2. 研究 1
2.2. オキシトシン受容体遺伝子と信頼
前述してきたようにオキシトシンが信頼行動と関連することが明らかにされ
てきた。オキシトシンは授乳や分娩を促進する効果も持つため、女性に投与し
た場合には予期せぬ効果を発揮する可能性があるため、投与研究では一部を除
き男性を対象とした研究がほとんどである(Kosfeld et al., Domes, Heinrichs,
Michel, Berger, & Herpertz, 2007; Domes, Lischke, Berger, Grossmann, Hauenstein et
al., 2010)。また、オキシトシンの分泌にはエストロゲンが影響することもわか
っている(Champagne, Diorio, Sharma & Meaney, 2001)。これらの要因はオキシ
トシンを対象とした場合、他の生物学的要因による影響、もしくは男性しか対
象にできないといった制約がかかってしまう可能性が考えられる。このような
制約を回避するためにオキシトシンではなく受容体を生成するオキシトシン受
容体遺伝子(OXTR)を対象とした研究が行われ始めている。
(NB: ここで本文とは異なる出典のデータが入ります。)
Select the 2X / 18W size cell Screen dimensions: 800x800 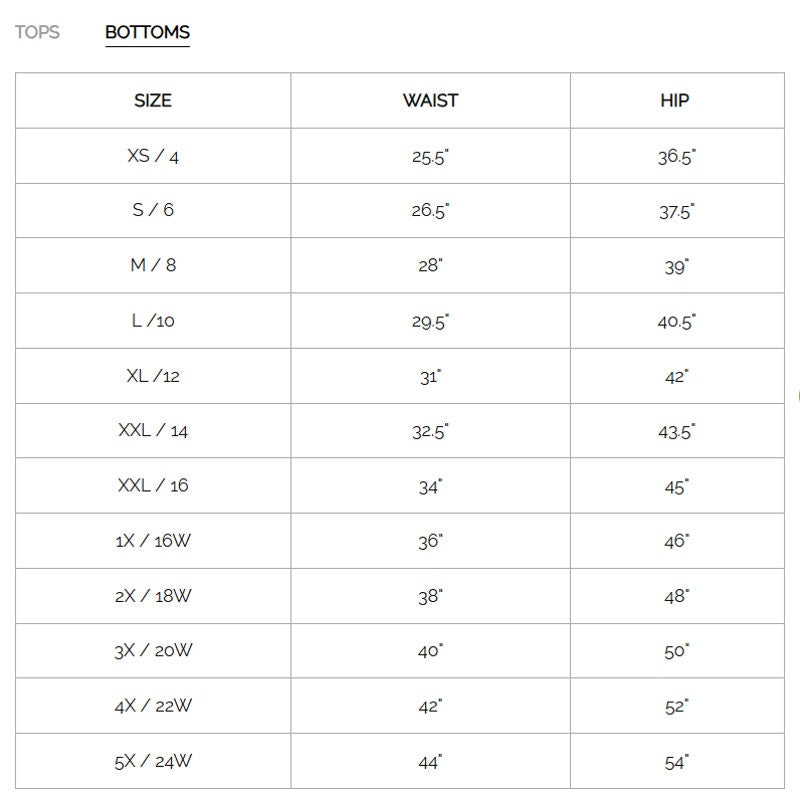point(153,596)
遺伝子配列は個人
において普遍的であり変動することがないこと、その配列は基本的に他の要因
からの影響を受けることがないため、オキシトシンのような制約がかからない
ことはオキシトシン受容体遺伝子を対象に研究をする上で大きなメリットであ
る。
OXTRは人間の第3染色体p25に位置し、4つのエクソンと3つのイントロン
で構成されている(Inoue, Kimura, Azuma, Inazawa, Takemura, Kikuchi et al., 1994;
図 3)。その中の単一塩基配列多型の一つであるrs53576(OXTR rs53576)は、3
番目のイントロンに位置し、信頼行動(Kruger et al., 2012)、共感(Rodrigues,
Saslow, Garcia, John, & Keltner, 2009)、情動支援探索(Kim, Sherman, Sasaki, Xu,
Chu, Ryu, Suh, Graham, & Taylor, 2010)、向社会的気質(Kogan, Saslow, Impett,
Oveis, Keltner, & Rodrigues, 2011; Tost, Kolachana, Hakimi, Lemaitre, Verchinski, &
Mattay, 2010)、自己罰傾向(Ohtsubo, Matsunaga, Komiya, Tanaka, Mifune, & Yagi,
2014)、ストレスへの反応(Chen, Kumsta, von Dawans, Monakhov, Ebstein, &
Heinrichs, 2011)、養育行動の敏感さ(Bakermans-Kranenburg, & van Ijzendoorn,
2008)といった人間の様々な社会性と関連を示している。これらの結果は、OXTR
rs53576という一塩基多型が信頼行動のみならず個人の気質にも影響を与えてい
ることを示唆しているが、OXTR rs53576は実際のアミノ酸配列には翻訳されな
いイントロンに位置している。しかし、イントロンが遺伝子の発現を調節して
いるという知見も明らかになりつつある(廣瀬哲郎, 2004)。もしかするとOXTR
rs53576の遺伝子多型はイントロンによる遺伝子発現の調節になんらかの影響を
与えているため、ヒトにおける行動や気質といったものと関連を示しているの
かもしれない。OXTR rs53576の遺伝子多型が遺伝子発現などにどのような影響
を及ぼしているかは不明ではあるが、本研究ではOXTR rs53576はヒトの行動や
気質と関連する遺伝子多型として扱う。